Judith Butler in the LRB, 21 August 2003:

It will not do to equate Jews with Zionists or Jewishness with Zionism. There were debates among Jews throughout the 19th and early 20th centuries as to whether Zionism ought to become the basis of a state, whether the Jews had any right to lay claim to land inhabited by Palestinians for centuries, and as to the future for a Jewish political project based on a violent expropriation of land. There were those who sought to make Zionism compatible with peaceful co-existence with Arabs, and those who used it as an excuse for military aggression, and continue to do so. There were those who thought, and still think, that Zionism is not a legitimate basis for a democratic state in a situation where a diverse population must be assumed to practise different religions, and that no group ought to be excluded from any right accorded to citizens in general on the basis of their ethnic or religious views. And there are those who maintain that the violent appropriation of Palestinian land, and the dislocation of 700,000 Palestinians, was an unsuitable foundation on which to build a state. Yet Israel is now repeating its founding gesture in the containment and dehumanisation of Palestinians in the Occupied Territories...
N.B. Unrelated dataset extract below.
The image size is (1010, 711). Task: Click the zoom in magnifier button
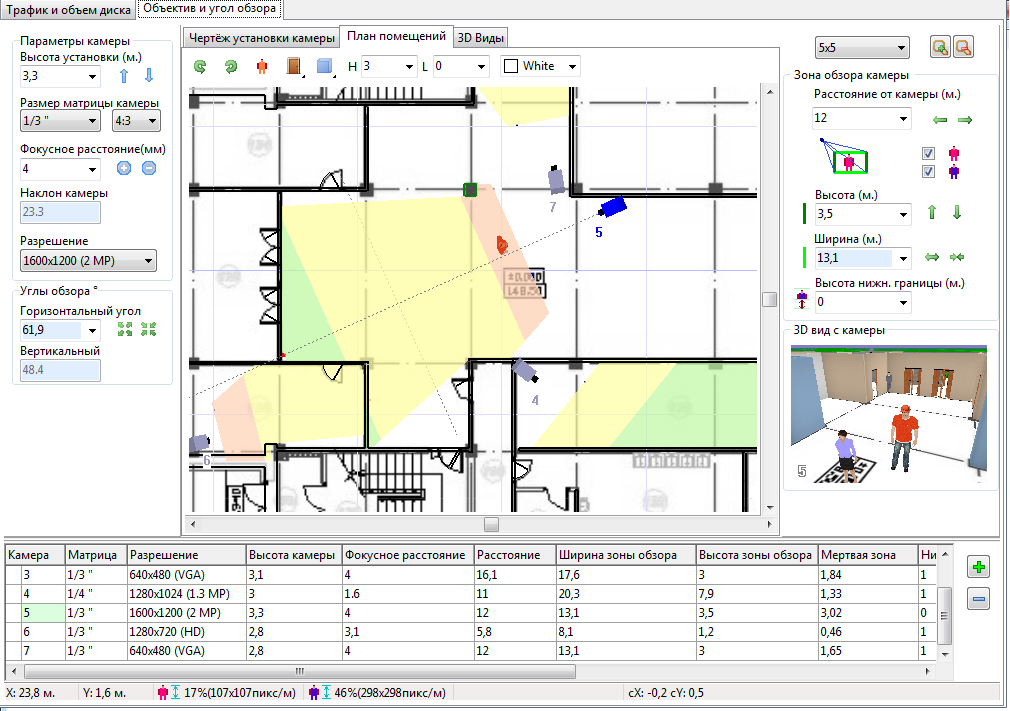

Many important distinctions are elided by the mainstream press when it assumes that there are only two possible positions on the Middle East, the ‘pro-Israel’ and the ‘pro-Palestinian’. The assumption is that these are discrete views, internally homogeneous, non-overlapping, that if one is ‘pro-Israel’ then anything Israel does is all right, or if ‘pro-Palestinian’ then anything Palestinians do is all right. But few people’s political views occupy such extremes. One can, for instance, be in favour of Palestinian self-determination, but condemn suicide bombings, and find others who share both those views but differ on the form self-determination ought to take. One can be in favour of Israel’s right to exist, but still ask what is the most legitimate and democratic form that existence ought to take. If one questions the present form, is one anti-Israel? If one holds out for a truly democratic Israel-Palestine, is one anti-Israel? Or is one trying to find a better form for this polity, one that may well involve any number of possibilities: a revised version of Zionism, a post-Zionist Israel, a self-determining Palestine, or an amalgamation of Israel into a greater Israel-Palestine where all racially and religiously based qualifications on rights and entitlements would be eliminated?